Добавить в цитаты Настройки чтения

Страница 42 из 90

– Ты прав, – согласилась Ингрид. – Я тогда возьму с собой машинку. И фен.

– Давай. Лёгкую турбинку собрать не так сложно.

Сорглан снаряжал три корабля, да Канут ещё обязался последить за двумя большими судами, на которые предполагалось погрузить меха и прочие ценные вещи для продажи. Граф серьёзно поиздержался за лето, когда Алклета и Ингрид скупали террианские товары, и теперь собирался привести в порядок своё материальное положение, для этого кое-что из накоплений предстояло сбыть через знакомых купцов. Все наличные меха на два судна, понятно, не влезли бы ни при каких условиях, и потому взяты были только самые ценные – соболя, чёрно-бурые лисы, горностаи, куницы и нежный, ласкающий мех снежных котов – изящных северных созданий размером с маленькую рысь, щеголяющих роскошными, очень тёплыми и на диво красивыми шубками. Кроме того, Сорглан велел поднять на борт один сундук серебра из личных запасов – на всякий случай, поскольку в столице продавалось всё что душе угодно, и всё хотелось купить. Теперь же у него была дочь, которую ему нравилось баловать. Он уже признал, что дочь не расточительна (все эти траты на непонятные железки объяснились и оказались тратами во имя семейного блага), и ему хотелось накупить ей всего, что пожелает. Но не так легко тратить деньги на берегу северного залива и в непроходимых лесах.

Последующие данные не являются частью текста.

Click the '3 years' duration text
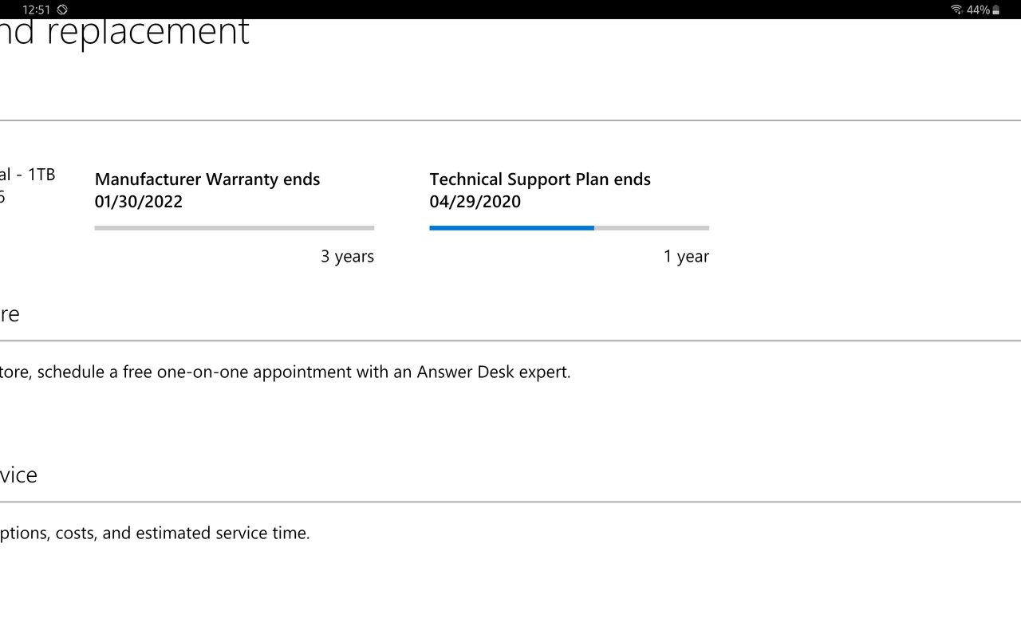1021x638 pixels. pos(347,257)
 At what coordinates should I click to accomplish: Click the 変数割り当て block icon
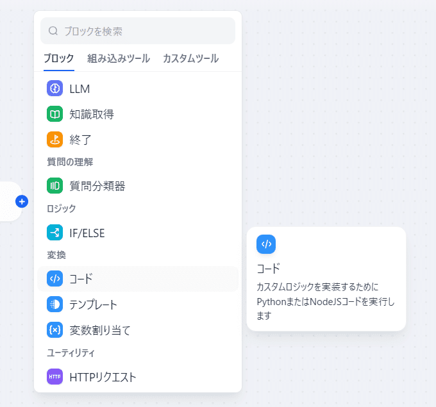coord(55,330)
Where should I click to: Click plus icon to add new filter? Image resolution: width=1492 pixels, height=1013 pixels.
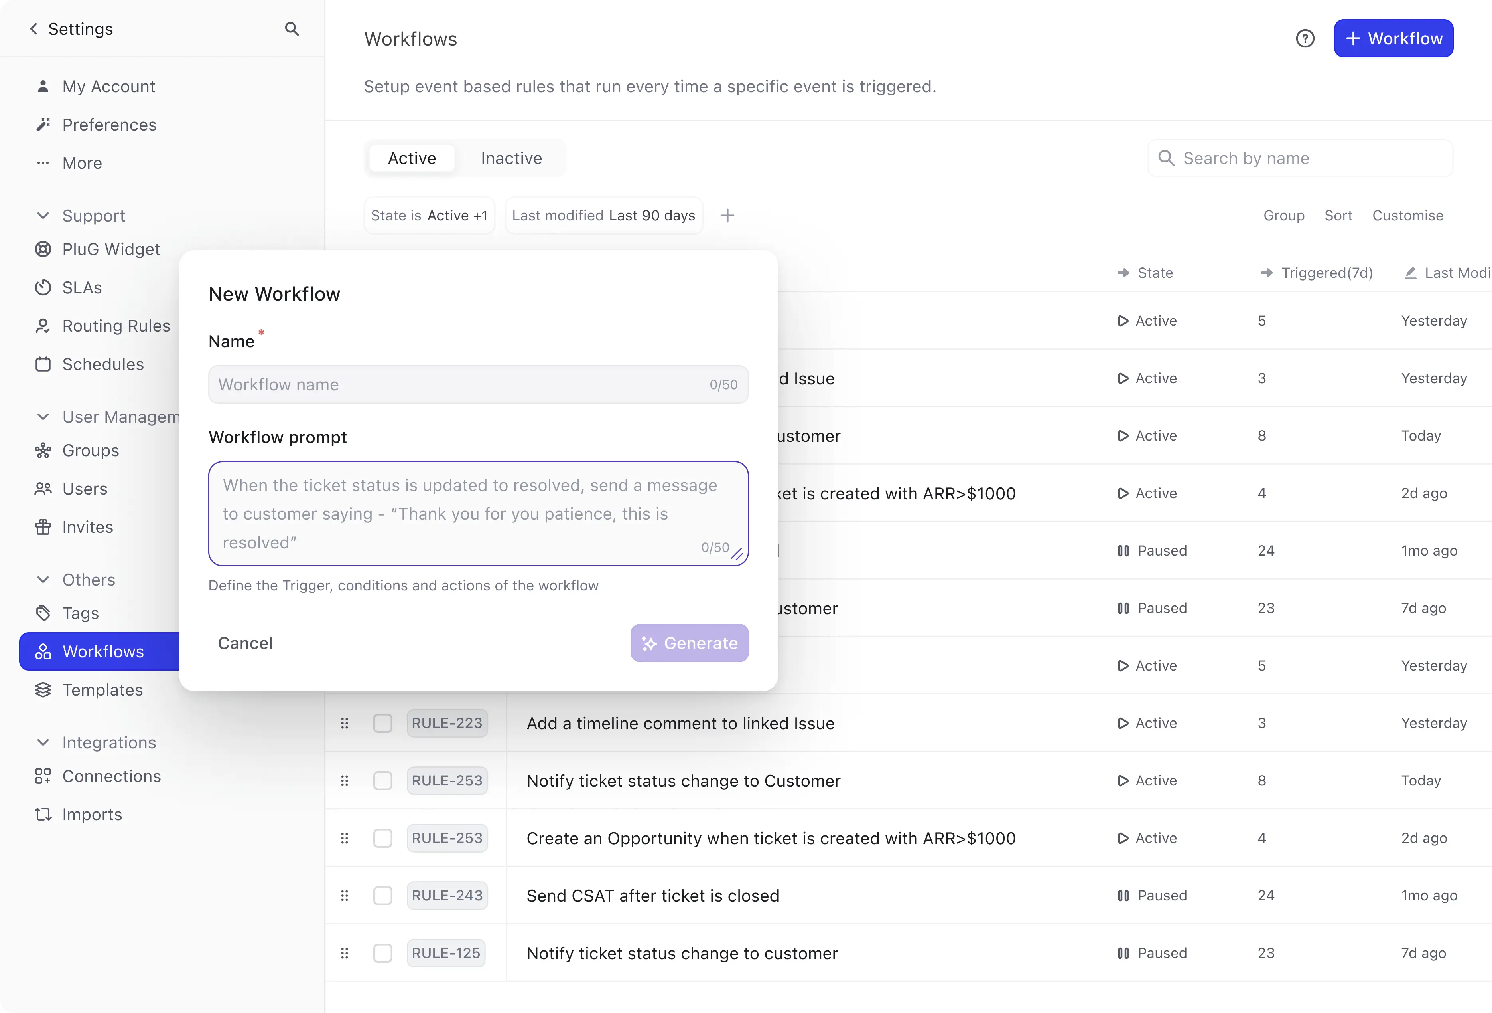[727, 215]
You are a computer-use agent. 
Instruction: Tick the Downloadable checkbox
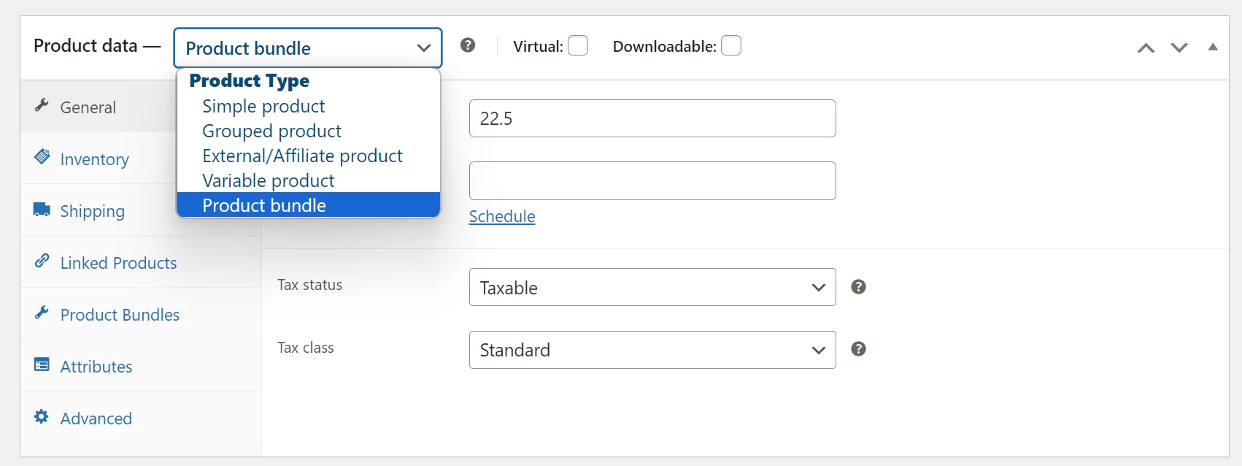pyautogui.click(x=731, y=46)
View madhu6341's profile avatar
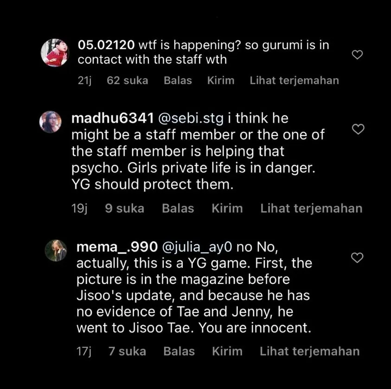Image resolution: width=391 pixels, height=389 pixels. (51, 122)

Наконец собрались, в трюм загрузили огромные сундуки с платьем, утварью, драпировками и коврами, небольшие ларцы с украшениями и длинные сундучки, предназначенные под оружие. Остаток места заняли припасы, поскольку с собой брались и варенья, и соленья, и даже копчёности в количествах достаточных, чтоб лакомиться всю зиму. Сорглан выбрал тех дружинников – немного, не больше двухсот – кто должен был идти с ним. Предполагалось, что этого хватит, коль скоро местные корабли ходили не только на вёслах, но и под парусами. Взяли слуг – горничную госпожи Алклеты, маленькую хохотушку Эльгинн, которая должна была прислуживать Ингрид, слугу Сорглана и оруженосцев отца и сына. Остальные слуги должны были обеспечить комфорт на новом месте.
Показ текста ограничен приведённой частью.